Is there anything more satisfying for soul and stomach than a feel-good story involving chili?
Garrett Doucette is a second-generation volunteer firefighter in Upsala, Minnesota, a town of about 400. Growing up, he spent a lot of time with his dad, washing and waxing trucks and participating in parades.
He's also a third-generation turkey farmer with a mean homemade chili recipe, one he's been perfecting with his family's birds for a decade. It's earned him a trio of wins in his community's annual chili cook-off, even when he's been pitted against chefs and restaurateurs.
So when he entered Hormel's "America's Best Firehouse Chili Contest" he must've been feeling pretty confident, right?
"Absolutely not," Doucette laughs. "On a local level, I was fine."
But then a fellow volunteer shared the Hormel competition with him, asking if it was something he would enter on behalf of the department. The chili maker is honoring firefighters ("and highlight[ing] their red-hot cooking talents") with their second-annual search for America’s best firehouse chili recipe. They're also donating $20,000 to the National Fallen Firefighters Foundation. "I thought... well, what's the worst that could happen?"

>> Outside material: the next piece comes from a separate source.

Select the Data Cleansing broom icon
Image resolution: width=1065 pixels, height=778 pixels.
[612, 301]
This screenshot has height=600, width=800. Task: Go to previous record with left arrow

Well, the worst that could happen is that his recipe wouldn't be selected. But it was! Doucette found out earlier this month that his Creamy Turkey Chili is one of this year's five finalists. He'll fly to New York next month to compete in a live cook-off against firefighters from around the country.
Doucette explains that food is a crucial unifier in firehouses—especially the big ones, with full-time firefighters who make meals and eat and clean together.
"And it brings us comfort, too—in a bad situation, you reach out to the things you remember. These recipes are carrying that on for a lot of people."
That his is a white chili makes it something of a dark horse, but if he wins, Doucette will take home a $10,000 prize for his department. It's money they could really use: The volunteers get some grants from the government, but they rely heavily on fundraisers. They've needed new turnout gear for some time—those protective suits are only good for 10 years, and Upsala's are a bit past their prime.
"If we're lucky enough to be chosen, at $2,000 a set, we can at least get five guys outfitted and safe," he says.
Upsala's department is just 20 members strong; its volunteers have full-time jobs. Still: "The page goes out, and we answer the call just like the guys in the big cities," Doucette says. "That idea of neighbors coming together, helping out—like growing up on a farm, you're always helping neighbors when they need it. Regardless of if you're in a big department like Minneapolis or St. Paul or a town of 400, we all work together."
Something else that's true in both big cities and small towns? We all love a good bowl of homemade chili.